My Ciocia was not the first or the last to say such words.  But to hear a very intelligent woman who I respect highly and who I know is not a sensationalist or prone to hysteria in any way, that is what hits home.

I hope the world does not face such a disaster again.  But while hoping against such an event, the only solution I can ever think of is to say "No" to Nuclear power.  Yet, who am I?  I am no government official, I am not a rich company or investor.  I am nobody who can make a difference. 

So, all I can do is pray to God...


VKorchagin said...

The problem with Chernobyl was that the Soviets were in charge of it. In the case of Western nuclear power plants, aberrations like that usually don't occur. However, it was still inhumane, like everything the Soviet Union put its mind to. There was an interview with the firefighters who were forced to be the first responders on NPR yesterday. Disgusting.

Polish Mama on the Prairie said...

VKorchagin, Yes, I thought perhaps to leave the political aspect to it for another time. For some, it's a raw subject still, as I feel it should be since it is not yet resolved.

But to me, Capitalism in it's current form could likewise cause the same disaster should we (by we I mean the rich people) lose focus that human life is more important than profit. In the end, irregardless of what political system one supports, the end result is human life must matter more than profit of any kind or we lose our humanity.

Dawn said...

I agree. "NO" to nuclear power. It could happen anywhere.

Courtney Mroch said...

Wow.

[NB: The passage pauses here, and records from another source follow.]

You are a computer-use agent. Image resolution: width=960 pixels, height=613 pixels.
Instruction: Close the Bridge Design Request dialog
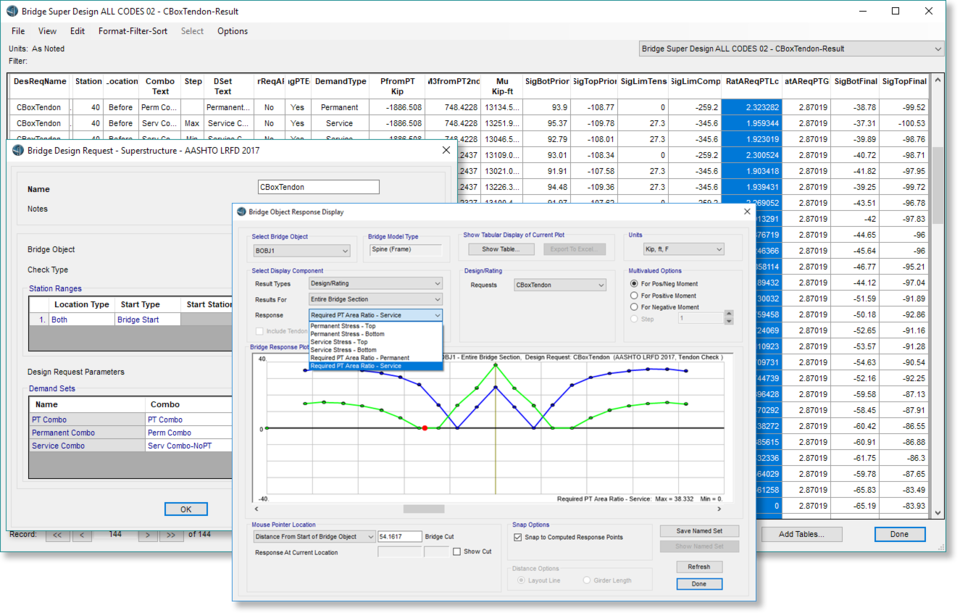click(446, 150)
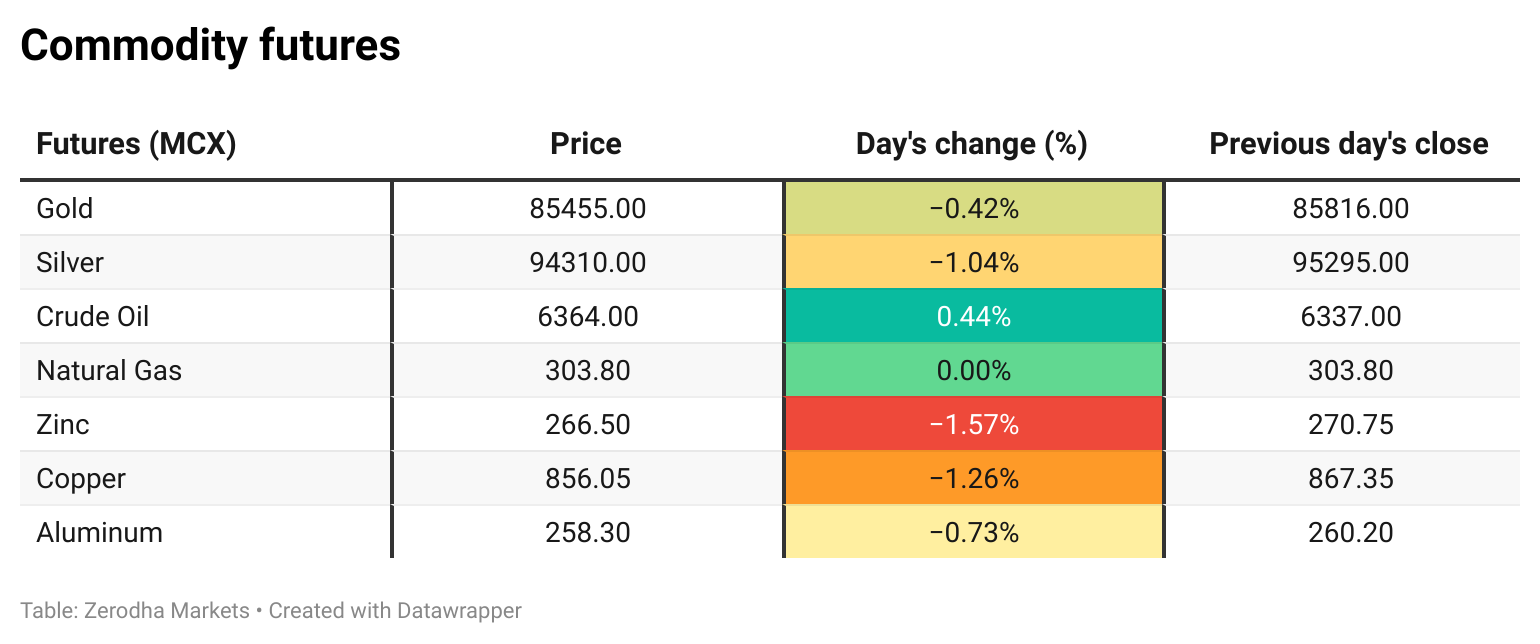1540x644 pixels.
Task: Click the Gold price value 85455.00
Action: coord(588,209)
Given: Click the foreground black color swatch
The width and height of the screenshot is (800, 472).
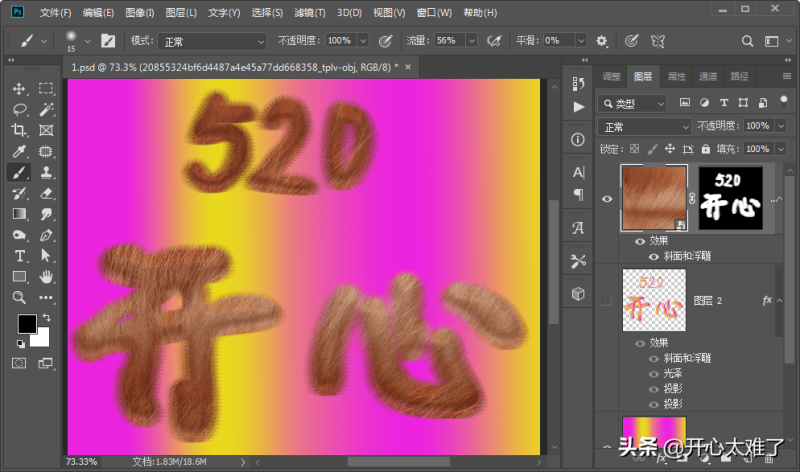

What a memory. Neat to hear it from your point of view. These sentinel events have funny ways of sticking in our memories, don't they? But it was really neat to see it from your eyes. My prayers to all the people who suffered through that.

Mom Photographer said...

I saw a movie about Czarnobyl.They were saying that the people who worked there cleaning after the disaster happened were never informed about the limit of radiation that human being can take. After the limit was reached those people should had been removed from being exposed to radiation, they never was.They worked there unaware.
before all of this happened it was a town with about 15.ooo people. Right now it's about 2.5 k people living there mostly scientists and researchers. they live there for about 2 weeks and they leave for a month (because of the radiation). they are relieved by different people until they are back.
they can work there total 3 months a year.can you imagin. 25 years after it all happend!

Liv V. said...

I share a birthday with the Chernobyl disaster and, though I was only 4 years old when it happened, I still think of it. Horrifying. I have family in Norway that were affected - the radiation cloud was so large. People up there who herded reindeer couldn't eat the meat from their animals because the levels of radioactivity were so elevated. It scares me how people accept nuclear power so readily and seem to think that something like Chernobyl wouldn't happen here.

Kasia said...

Very toughtful post.. Just look at me, I was a kid and pretty much nearby when Chernobyl happened, no one told us anything about protecting children or iodine tablets, and today I have a grave cancer like illness :( I am not surprised anymore after learning so much about the dangers during the Japan catastrophe :(

Finally made it to your blog, it is difficult to comment because this "under the post" comment function does not work with Firefox, or any other of my browsers, except Google Chrome (which I needed to install again after a system update, and which is very damaging to my old computer and heavy, so I try not to use it at all) *sigh* I really do not get how Blogger can treat the people who use their service like that, omitting such an essential information, and especially, NOT fixing this huge error :/ :p

So also belated Wesołych Świąt Wielkanocnych :) Do you have a church nearby where to bring your Święconka? I sometimes resolve to just making one and placing it in the middle of the table, but it is not the same of course :/

Truthful Mommy said...

I am so sorry that your family was affected by such a tragedy. thank you for sharing such a personal memory.I agree, no to nuclear power!